**TRABALHO A REALIZAR:**
1. Segundo o excerto sobre namorar com uma mulher bonita, de que coisas ela vai querer ouvir que o parceiro gosta? Indica-as todas.
2. Prossegue o excerto sobre namorar com uma mulher bonita a partir da última frase apresentada.

**EXCERTO PARA LER:**
É difícil namorar com uma mulher bonita


É difícil namorar com uma mulher bonita.
Uma mulher bonita vai olhar ao espelho e sorrir. Saber que não precisa de mais ninguém além de si mesma para ser feliz. Vai estar contigo por amor e não por necessidade. Vai querer ouvir que gostas do que ela aparenta ser, do que ela veste, da maquilhagem que põe sobre o rosto ou do seu look natural e desgrenhado pela manhã. Vai querer ouvi-lo. Mas não vai precisar de o ouvir. Por mais que goste dos teus elogios, não precisará deles. Uma mulher bonita nunca vai precisar que lhe digas nada para se auto-valorizar.
Uma mulher bonita vai andar ao teu lado. Talvez te dê a mão. Mas não vai importar-se que olhem para ela. Vai desfilar pelas ruas, estejas ali ou não. Sorrir a estranhos. Fazer gestos de apreciação à vida. E vai afastar-te quando tiveres gestos de pretenso ciúme. Não vai aceitar que sejas possessivo. Uma mulher bonita sabe-o: sabe que pertence a si mesma e a mais ninguém. Não é tua. Está contigo. E, aos olhos dela, é isso que significa amar. Uma mulher bonita não acredita na noção ancestral de que é preciso um homem nem pensa que o amor se mede pela aniquilação de si. Uma mulher bonita sabe que, se amar tudo o que é, poderá amar-te mais.
É difícil namorar com uma mulher bonita.
Uma mulher bonita não vai importar-se se chegar atrasada aos compromissos. Ou, se se importar, vai levantar-se duas horas mais cedo para garantir que tratou de si. Vai ligar a algumas coisas fúteis, como a cor do verniz e o tamanho dos saltos. Mas, porque se sabe bonita, vai descartar a futilidade muitas vezes. Ao lado de uma mulher bonita, precisarás de saber falar sobre emoções e sentimentos... mas também precisarás de saber dar atenção ao mundo, aos problemas sociais, aos acontecimentos da actualidade. Com algumas destas mulheres, darás por ti a falar de política, economia, futebol... irás espantar-te com a quantidade de conteúdo interessante que se gera nos meandros do pensamento deste tipo de mulher.

**LINHAS DE DADOS:**
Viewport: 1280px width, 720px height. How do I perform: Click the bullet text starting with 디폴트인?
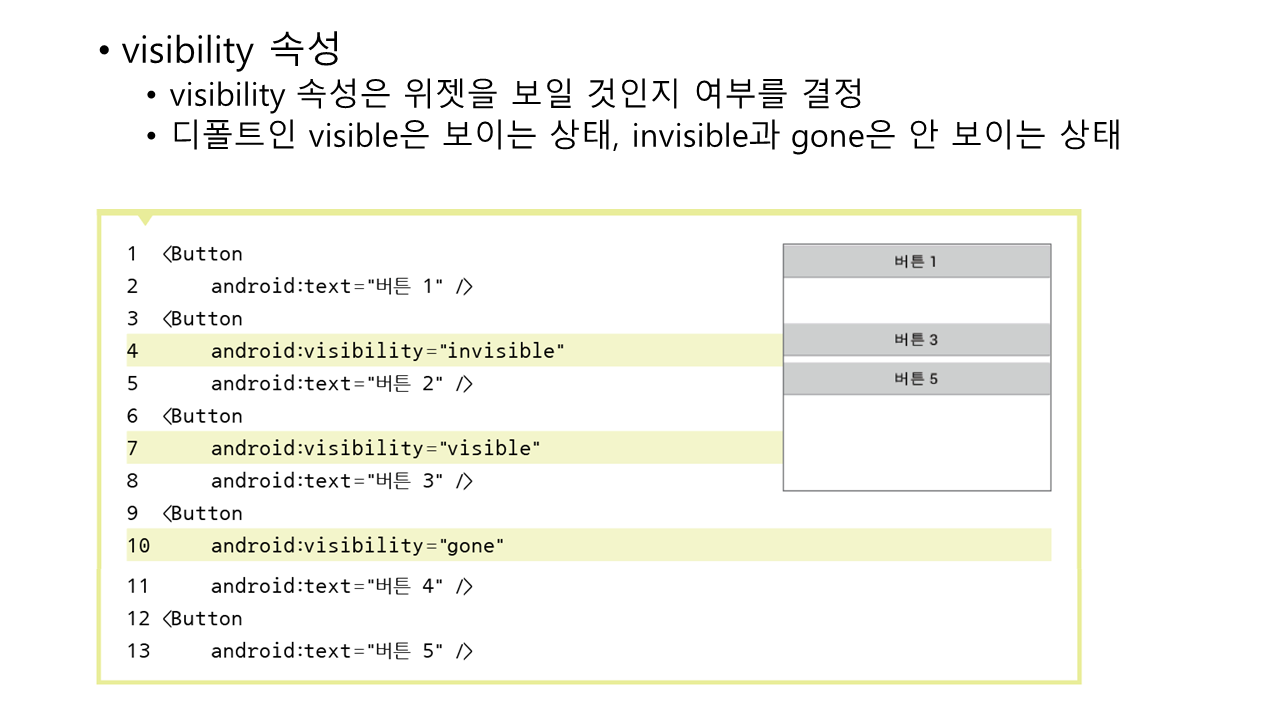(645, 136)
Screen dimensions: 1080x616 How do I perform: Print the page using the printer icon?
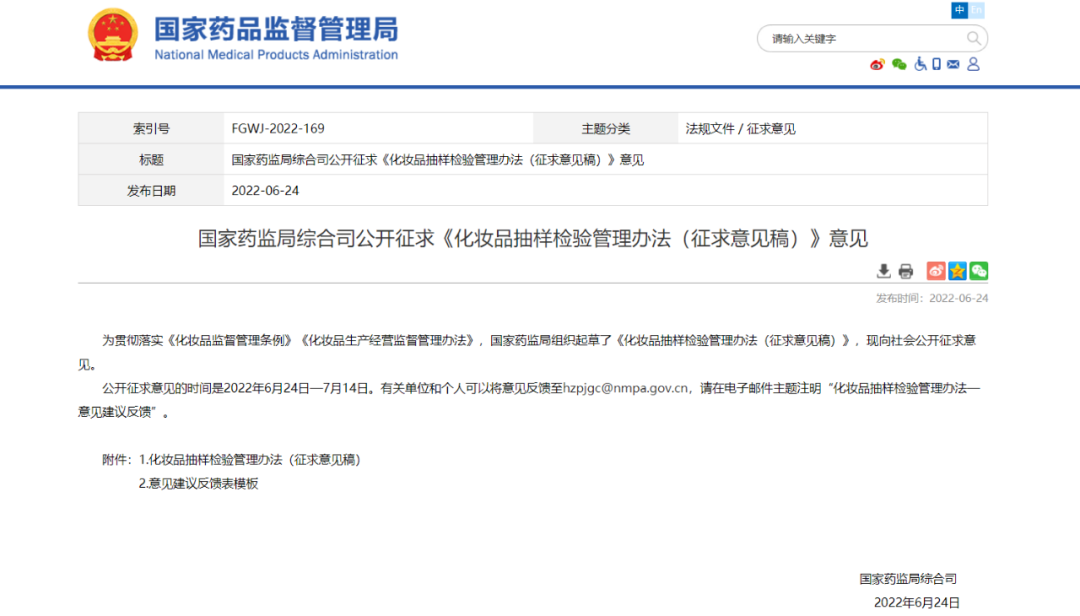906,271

**RESPOSTAS ÀS TAREFAS:**
1.
- Do que ela aparenta ser
- Do que ela veste
- Da maquilhagem que põe sobre o rosto
- Do seu look natural e desgrenhado pela manhã

2.
Namorar com uma mulher bonita vai exigir que vivas segundo um padrão de decência acima da média. Este é o tipo de mulher que não vai aceitar que mudes de ideias de um segundo para o outro e que vai sentir-se enjoada com a ideia de que estás a fazer algo que não queres apenas para lhe agradar. As mulheres bonitas sabem que o são e não precisam que lhes façam favores para as conquistarem. Não gostam que as objectifiquem e as reduzam à aparência nem que as façam passar por parvas, num momento ou outro. Para serem agradadas, exigirão de ti a única coisa que te foi negada incessantemente ao longo da vida: que sejas tu mesmo. E, se te parece simples, és um idiota! Não há nada mais difícil do que deixar cair a máscara... principalmente ao lado de quem é visivelmente tão perfeito. Mas uma mulher bonita vai estar farta da falsidade. Vai estar farta da máscara. Vai querer o teu lado feio. Vai querer saber os teus gostos. Vai querer que digas quando não te apetecer fazer algo que ela gosta.
É difícil namorar com uma mulher bonita.
E é impossível namorar com uma mulher feia.
Não há mulheres feias.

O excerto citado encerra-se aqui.